Even though a person shall have a living will, the court recommends the hospital to still discuss decisions with the designated representative, or proxy, making it important to choose wisely when designating a proxy. Having a living will removes some of the burden from the family caring for the affected person when the family knows that they are following the affected person’s wishes. Doctors may also be spared of any accusation of foul play or negligence in cases where patients had penned down a living will.

However, the government has reservations regarding the use of the living will, the apprehension being its misuse and thus being not a sound public policy. There is question about whether constituting a permanent medical board to take a call on passive euthanasia will be a viable option or should the decision be taken on case to case basis. NGOs and advocates supporting the provision of living will are of the opinion that individuals have the right to refuse medical treatment and the State should not interfere to safeguard their life. It becomes particularly pertinent in India where poverty and other kinds of limited resources for terminally ill patients becomes a health and social concern and a hindrance in providing quality care to the affected person. Many argue that people from the lower income groups and in fact even from middle and upper class go through very difficult situations in providing care to terminally ill person who could be totally bed-ridden and in unbearable pain. The carers have many a times to make compromises and fail to give quality medical and social care when required despite best intentions, especially as the country faces the situation of inadequate healthcare facilities. They believe that it should be legally acceptable to terminate life in order to avoid creating a hopeless situation for the affected suffering person who is in any case going to die, so why prolong suffering and not use limited resources for those who have a chance of recovery.

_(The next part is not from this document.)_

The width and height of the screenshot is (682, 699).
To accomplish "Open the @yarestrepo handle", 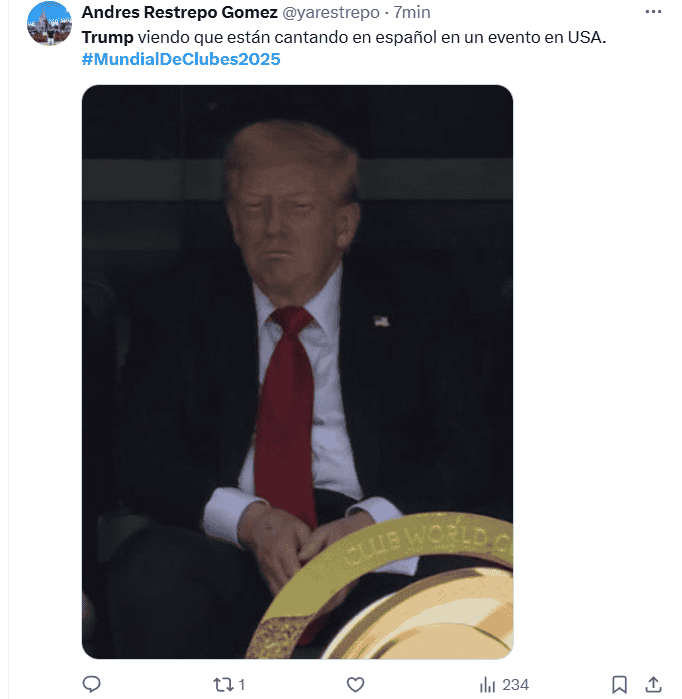I will (331, 12).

When the court allows passive euthanasia, why is living will not recognised? The supporters for living will from the legal fraternity quote constitutional provision in favour for it. For instance, advocate Prashant Bhushan in representing a case for living will in the court recently stated “Under Article 21 of Constitution, person has the right to die peacefully without any suffering and therefore he has right to create a living will that when he can’t recover from illness, his life should not be prolonged”.

The argument put forward is that forcing prolonged medical treatment on someone who does not want it amounts to assault, which should be curtailed and especially when a medical expert opines that the person afflicted with a terminal disease has reached a point of no return, for instance being in persistent vegetative state, or in irreversible coma, then clearly he should be given the right through living will to refuse life support system and not be given the chance of likelihood of going into a permanent vegetative state.

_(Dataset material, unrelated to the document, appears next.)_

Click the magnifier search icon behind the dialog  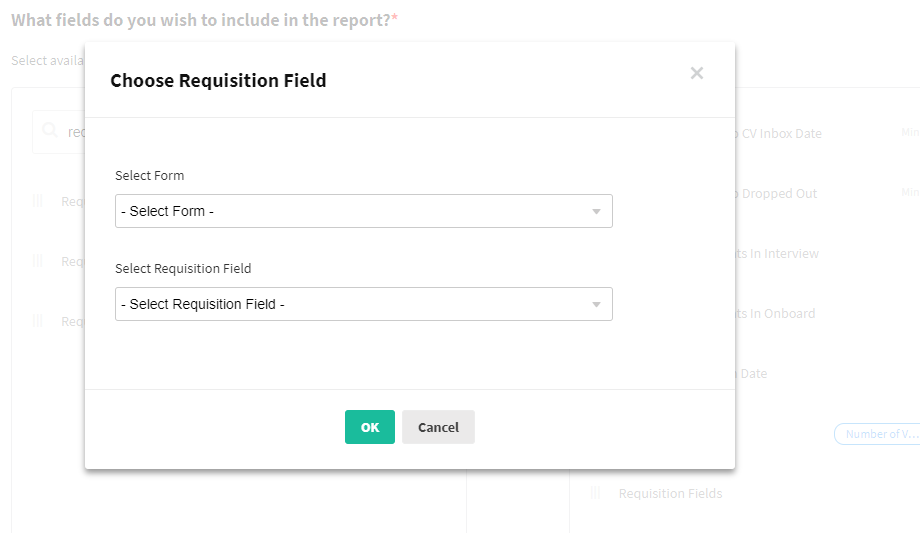pos(50,130)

Many countries already have provision for passive euthanasia. The US, UK, Germany, Belgium and Netherlands allow intentional ending of life. As the court recently observed “one cannot say that you have a right to die, but you have a right to dignified death. If we recognise the right to dignity in death, then why not dignity in dying”, clearly meaning that life must be preserved but not prolonged in suffering. Right to life does not mean right to die but a dignified life would certainly include right to die with dignity. We should permit withdrawal of life-sustaining treatment from patients not in a position to make an informed decision.

Living will may permit right to die peacefully and it is constitutionally part of a fundamental right to life provided there are adequate safeguards, informed consent and medical board certifies that the health of the patient is irreversible given the knowledge of medical advancements and cannot be kept alive without artificial support, agony and pain.

Rightfully we should support with adequate precautions and sound safeguards against its abuse the “Management of Patients with Terminal Illness — Withdrawal of Medical Life Support Bill”, which is currently in draft form.